• _WHAT THE EXERCISE ASKS_
Write the next part of the text on enforcing the Kutta condition in a panel method, continuing after its last sentence.

• _TEXT_
- - -

Like for the circular cylinder, the amount of circulation we add to an airfoil will move the stagnation points along the surface. And if we add just the right amount, the rear stagnation point can be made to coincide with the trailing edge. This amount of circulation makes the flow a physically relevant solution. And this amount gives the correct lift!

To implement the Kutta-condition in our panel method we need to add one more equation to the system, giving the circulation that moves the stagnation point to the trailing edge. By placing a vortex-sheet with the same constant strength at every panel, we can add the circulation to the flow with just one more unknown.

How do we enforce this in our code? We can re-use most of the code from Lesson 10, and enforce the Kutta-condition while adding circulation to the flow. Previously, we discretized the geometry into N panels, with a constant source strength on each one (varying from panel to panel), and applied a Neumann boundary condition of flow tangency at the N panel centers. This led to a linear system of N equations and N unknowns that we solved with the SciPy function linalg.solve. In the lifting-body case, we will instead have N+1 equations and N+1 unknowns. Read on to find out how!

- - -

• _ROWS_
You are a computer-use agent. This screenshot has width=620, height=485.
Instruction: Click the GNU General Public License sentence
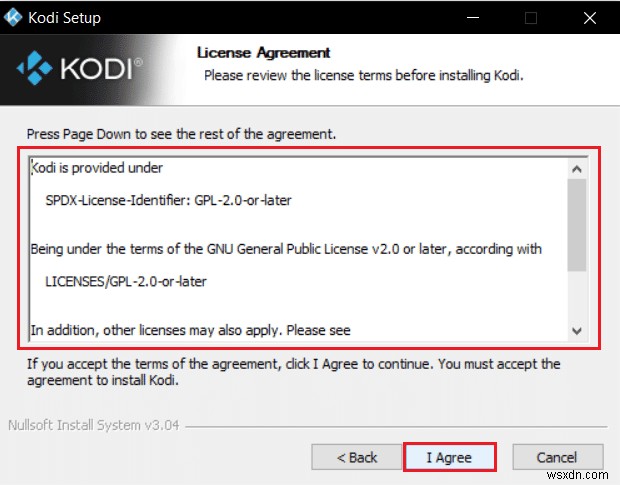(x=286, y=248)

- - -

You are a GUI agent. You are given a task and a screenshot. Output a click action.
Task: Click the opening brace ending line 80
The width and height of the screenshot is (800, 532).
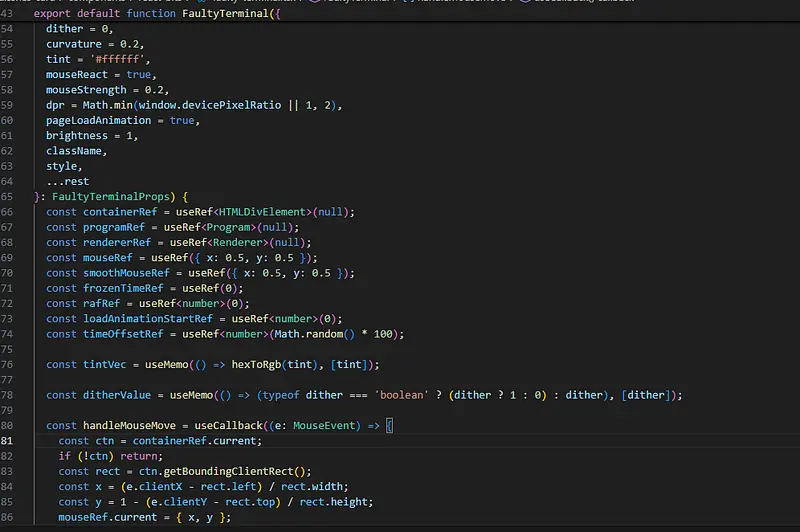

- - -

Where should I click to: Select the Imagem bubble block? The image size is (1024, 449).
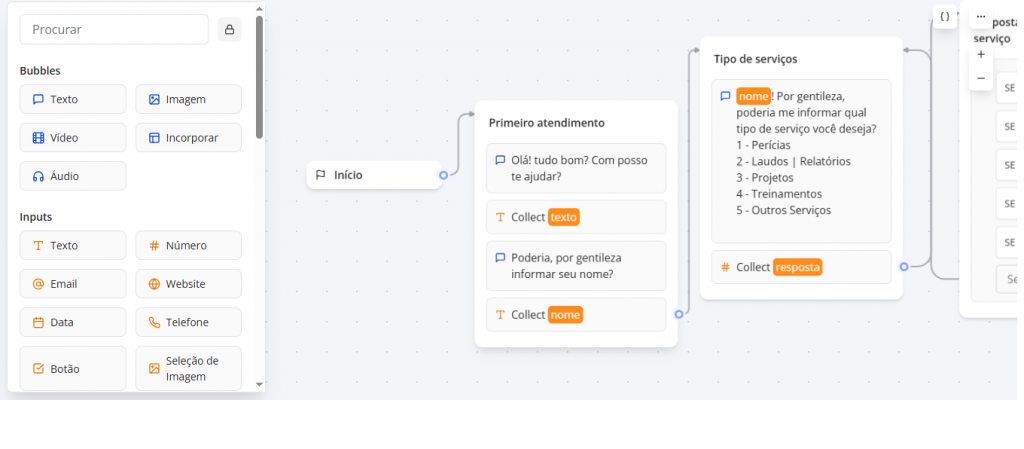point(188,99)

- - -

• _TASK OUTPUT_
Discretization into panels

Let's get the preliminaries out of the way. We need to import our favorite libraries, and the function integrate from SciPy, as in Lesson 10.

In [1]:
# import libraries and modules needed
import os
import numpy
from scipy import integrate, linalg
from matplotlib import pyplot

# integrate plots into the notebook
%matplotlib inline

We start by importing the NACA0012 geometry from a data file, and we plot the airfoil:

In [2]:
# load geometry from data file
naca_filepath = os.path.join('resources', 'naca0012.dat')
with open(naca_filepath, 'r') as infile:
    x, y = numpy.loadtxt(infile, dtype=float, unpack=True)
In [3]:
# plot geometry
width = 10
pyplot.figure(figsize=(width, width))
pyplot.grid()
pyplot.xlabel('x', fontsize=16)
pyplot.ylabel('y', fontsize=16)
pyplot.plot(x, y, color='k', linestyle='-', linewidth=2)
pyplot.axis('scaled', adjustable='box')
pyplot.xlim(-0.1, 1.1)
pyplot.ylim(-0.1, 0.1);

The contour defining the airfoil will be partitioned into N panels, using the same method as in Lesson 10.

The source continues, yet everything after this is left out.